3) Simple fear of the unknown, I have no idea what I will really need when I get there, I dont know if I will have power or not, I am bringing a laptop but will I be able to charge it in the wall or do I need to bring a solar charger? Do I need to bring a tent and sleeping bag? I want to go exploring when I am there but is that really an option? What clothes do I really need? How about shoes? How often and how will I communicate with home? Should I bring my cell phone? ... there are about a million more questions along those lines but I wont bore you! haha
4) What if something big happens! I am not naive enough to think that life wont go on but what about the big things like marriage and babies, I already know a few births I will miss and also marriages but people just try to hold on lol.. I dont want to miss so much but I know I am simply living my dream! I am not going to put my dreams on hold and I am going to go BUT if you all could refrain from making huge life decisions without me that would be nice!

All in all these questions will be anwsered soon enough!

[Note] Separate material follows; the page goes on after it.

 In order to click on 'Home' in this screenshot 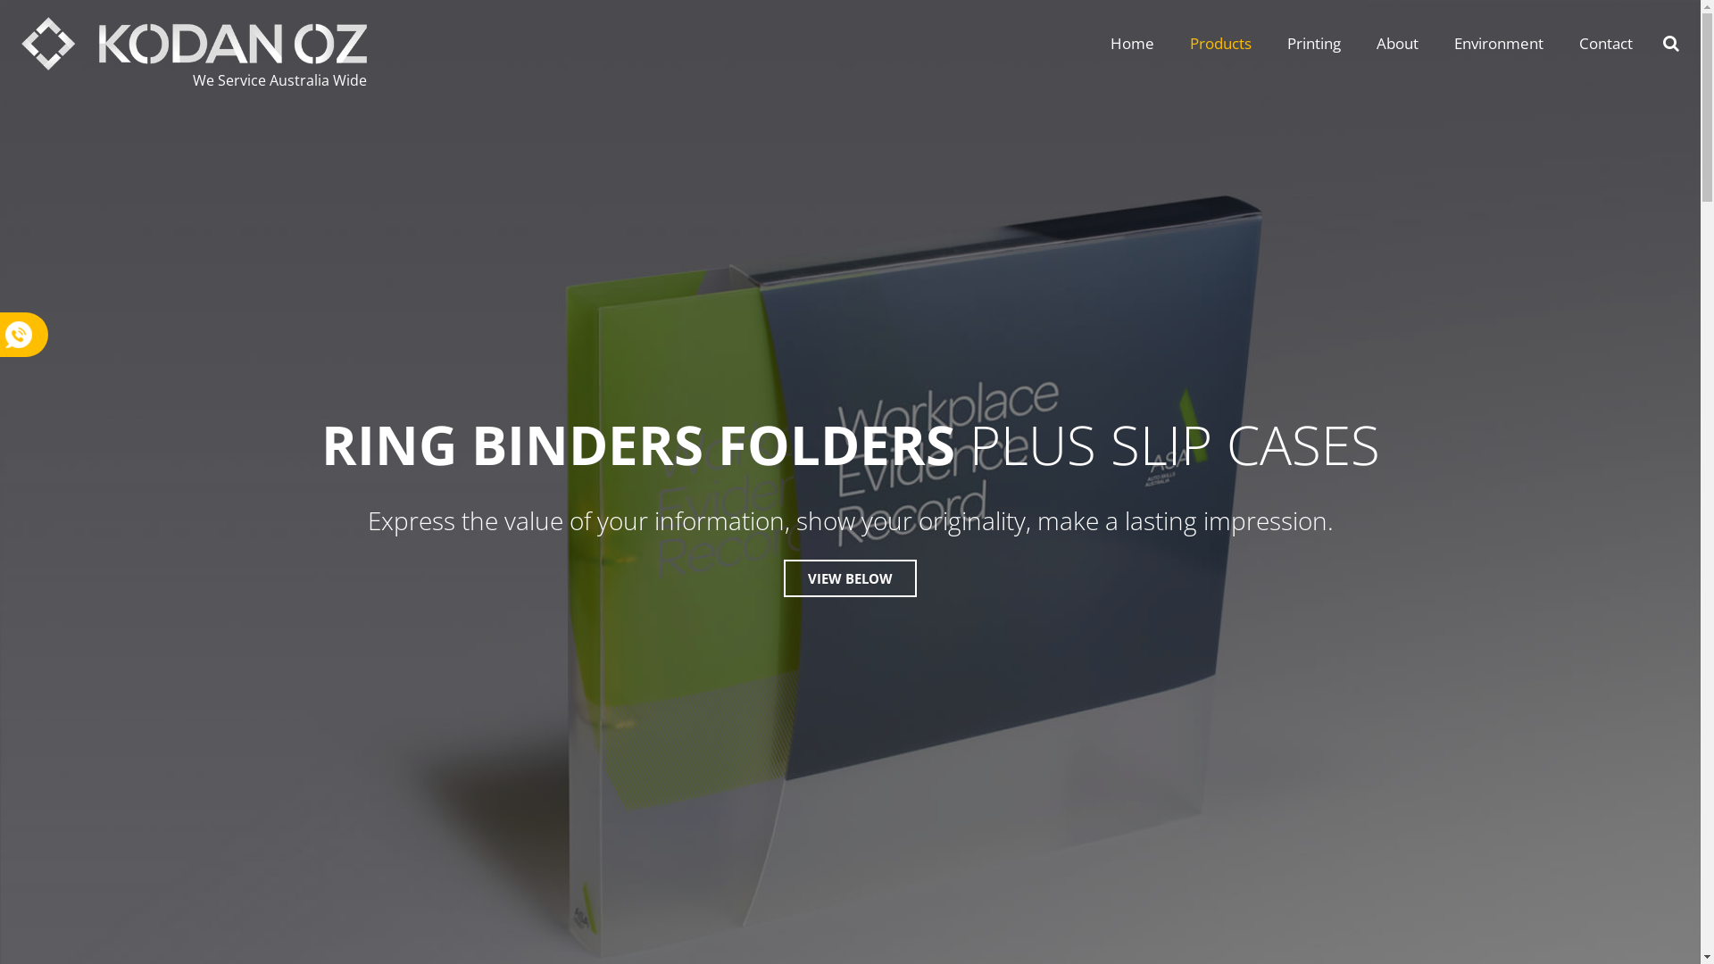, I will do `click(1131, 43)`.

I need to not worry and give my worries to God and do what I can to research! ... I am super exctied and hope all goes well! ... let the count down continue 27 more days!

Amy :)

Tuesday, May 11, 2010

First Blog

After a year of stalking peace corps blogs I have finally decided it was time to make my own. I am leaving June 14th 2010 to be a "Health Education Extension" worker in Tanzania for the peace corps and I couldn't be more excited. I wrote a lot of journals when I was in Kenya last summer and I all in all it was a great way to show people what I was up to.



I am so excited for this new chapter in my life but man it is going to be a serious transition! I have done a lot of traveling over the years but never longer than a month away from the good ole US of A but I am ready for the challenge. I am a bit worried to be leaving given the fact I have found a great community of friends over my years at Lewis University and not to mention leaving my family but hey we all need to grow up some time.



I hope to develop great relationships over there and in order for me to do that I must be open to their culture and be willing to change and I really do think I am ready for that.... with graduation around the corner I am ready for change and the peace corps is going to supply that I am sure lol ...



28 days left and I am shipping slash flying out!!!